The algorithm estimates π₀ using Storey's method: π̂₀ = min(1, (1 + #{p > λ}) / (n × (1 - λ)))

Then applies the BH procedure with adjusted significance level α/π̂₀.

Parameters:

Name	Type	Description	Default
`p_vals`	`[float]`	List of p-values to test. Should be in [0,1].	required
`alpha`	`float`	Target FDR level. Must be in (0,1).	required
`lambda_`	`float`	Threshold parameter for π₀ estimation. Must be in [0,1).
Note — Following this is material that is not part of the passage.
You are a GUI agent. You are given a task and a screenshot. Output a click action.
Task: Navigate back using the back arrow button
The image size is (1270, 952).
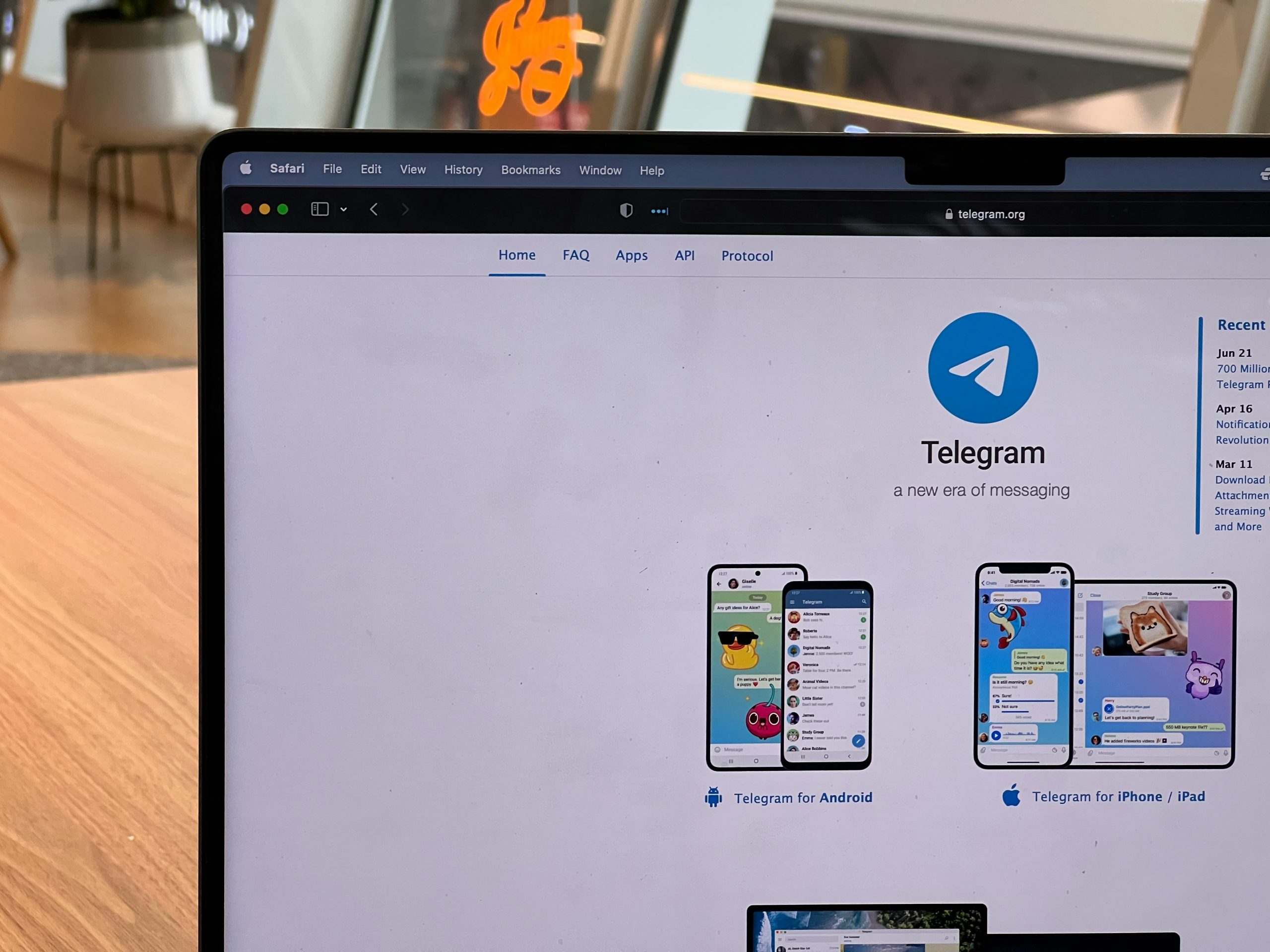375,209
Common choice: λ = 0.5. Higher values give more conservative π₀ estimates.	required

Returns:

Type	Description
`(int, float)`	Tuple of (number_of_rejections, rejection_threshold).
`(int, float)`	number_of_rejections: Number of hypotheses rejected
`(int, float)`	rejection_threshold: The p-value threshold used for rejection

Raises:

Type	Description
`ValueError`	If lambda_ >= 1.0.

Examples:

>>> # Standard usage with λ = 0.5
>>> p_values = [0.001, 0.02, 0.5, 0.8, 0.9]
>>> num_rej, threshold = storey_bh(p_values, alpha=0.05, lambda_=0.5)
>>> print(f"Storey-BH rejected {num_rej} at threshold {threshold:.4f}")

>>> # Compare with standard BH
>>> num_rej_bh, threshold_bh = bh(p_values, alpha=0.05)
>>> print(f"Standard BH rejected {num_rej_bh} at threshold {threshold_bh:.4f}")
>>> # Storey-BH typically has higher power when π₀ < 1

References

Storey, J. D. (2002). "A direct approach to false discovery rates." Journal of the Royal Statistical Society: Series B, 64(3):479-498.

Storey, J. D. (2003). "The positive false discovery rate: a Bayesian interpretation and the q-value." Annals of Statistics, 31(6):2013-2035.

Source code in online_fdr/utils/static.py

def storey_bh(p_vals: [float], alpha: float, lambda_: float) -> (int, float):
    """Static Storey-Benjamini-Hochberg procedure with π₀ estimation.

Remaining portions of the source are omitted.